You can find exercise videos from most online streaming services, as well as in DVD and VHS form. You can find videos for many forms of aerobic exercise, from dance workouts like Zumba to interval training. These videos allow you to get a rigorous, structured workout in your own home.

  • Different video producers will have different styles. Try a few different videos from different producers and creators to find the best match for you.
  • You can find exercise videos for free on sites like YouTube if you don’t want to pay for the video or streaming service. You can also borrow an exercise video or DVD from your local library.

Practice a bodyweight exercise routine

You can find a wide variety of workout plans online that use bodyweight exercises to target different muscle groups or areas of the body. Use exercises like push-ups, triceps dips, squats, crunches, planks, lunges, and bridges to help you build your strength without any fancy equipment. To get started, try a once-daily routine like:

  • Walk or jog for 5 minutes to warm up.
  • 20 squats
  • 10 push ups
  • 20 lunges (10 on each leg)
  • 10 tricep dips
  • 10 crunches
  • 30-second plank
  • 30-second glute bridges

Use household objects to add weight to exercises

If you don’t feel like you’re getting enough resistance from standard bodyweight exercises, use household objects to increase the intensity. For example, you can use a gallon of milk or a heavy book to add more weight to your squats. Hold the book close to your chest as you squat to add resistance to this bodyweight exercise.

  • You can also use household objects to try exercises that typically require weights, like rows and bicep curls.

Invest in a set of dumbbells or resistance bands

Both dumbbells and resistance bands can be found affordably from most sporting goods stores. Resistance bands can be used for exercises like rows, bicep curls, arm raises, donkey kicks, and presses. Dumbbells are versatile and let you tackle many of the exercises you’d find in your gym’s weight room.

  • For curls, for example, loop the band under your foot. Grasp the band in a closed fist. Hold your arm so that your elbow is against your side, and your forearm is facing up toward the ceiling.

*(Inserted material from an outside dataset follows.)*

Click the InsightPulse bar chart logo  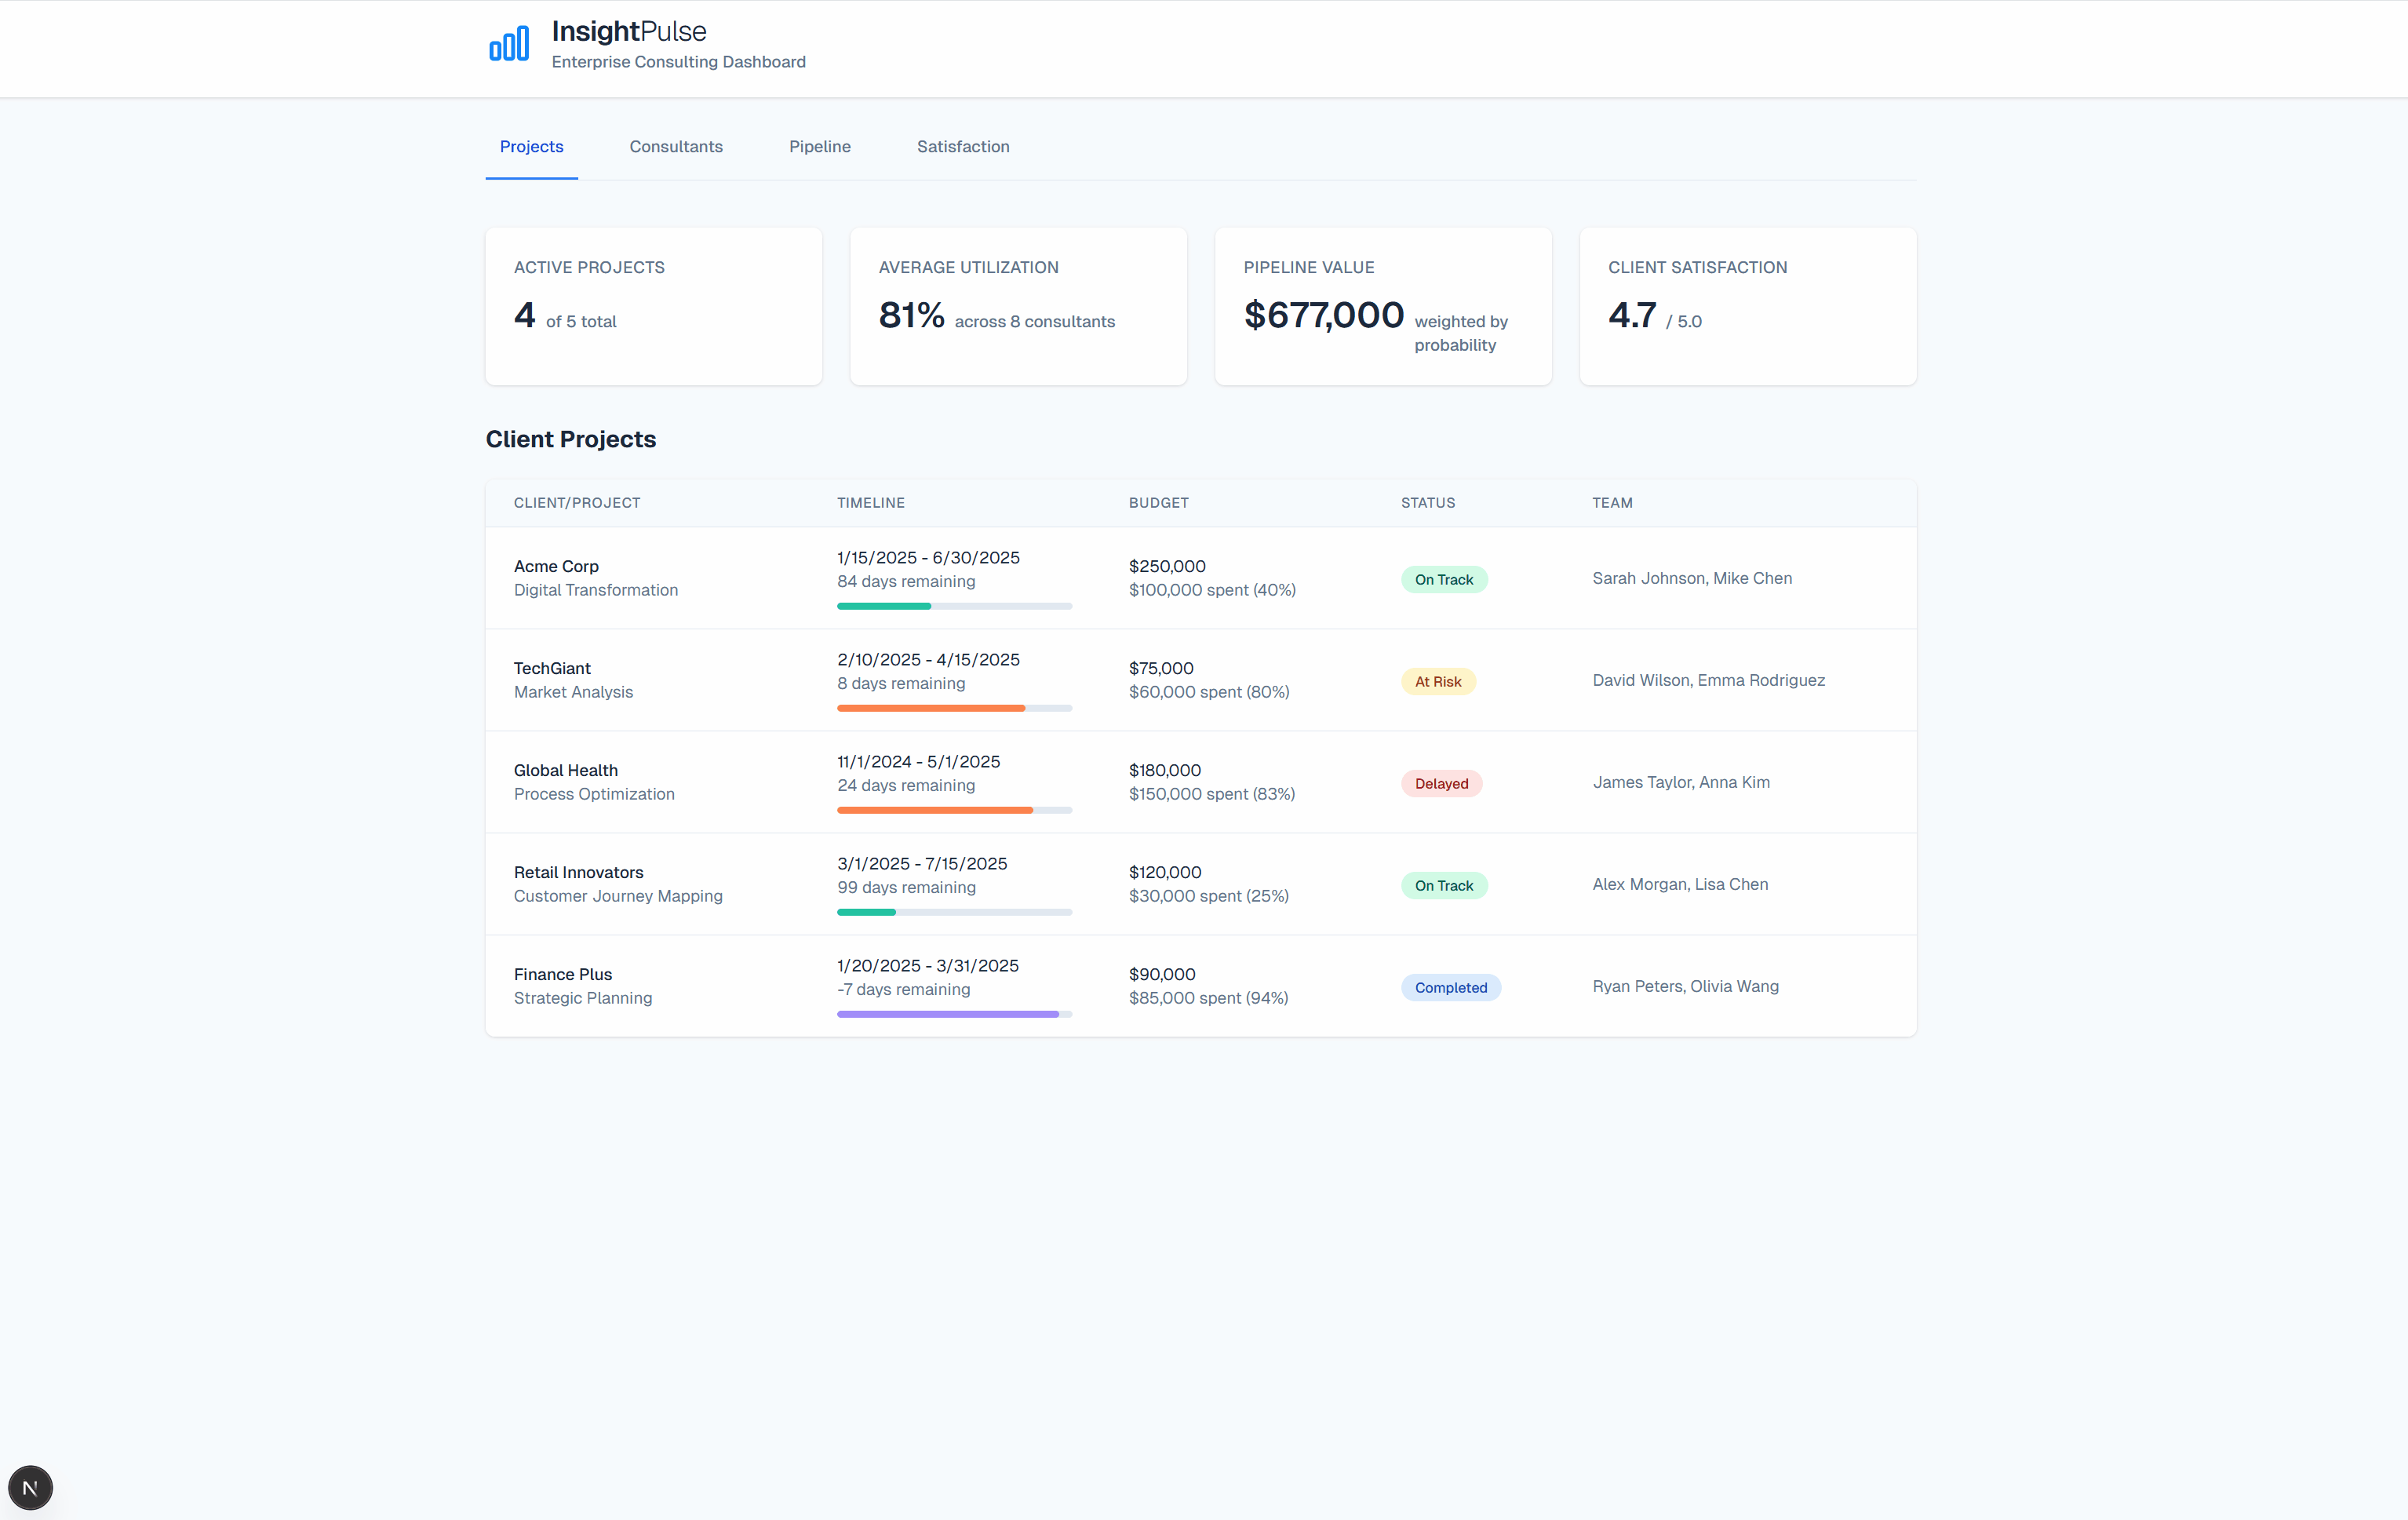pyautogui.click(x=509, y=44)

Bring your forearm up toward your shoulder, then slowly lower it down to your starting position. The band will provide resistance as you lift.
  • You will need different levels of resistance and different weight for different exercises. Try to invest in a set of dumbbells or resistance bands rather than getting just one.
  • You don’t need both dumbbells and resistance bands. Either one will be beneficial. However, the different tools work different body parts in different ways, so if you have the resources, getting a set of each may be beneficial.

Plan an active date night

Combine your fun and your cardio and go dancing at a local dance club. Just because you’re out enjoying yourself doesn’t mean that you’re not getting exercise. The more you move and shake on the floor, the more exercise you’re getting. Or, go hiking, take a stroll around town, or even hit the gym!

  • If dance clubs aren’t your scene, make a date night or a friend’s night out by going to a dance class or lesson. You can easily find groups for swing dancing, ballroom dancing, hip-hop, lyrical dance, and many other styles.
  • Long moonlight walks on the beach are a wonderful way to spend a date night, and that can be exercise just as much as a workout on a treadmill and more fun!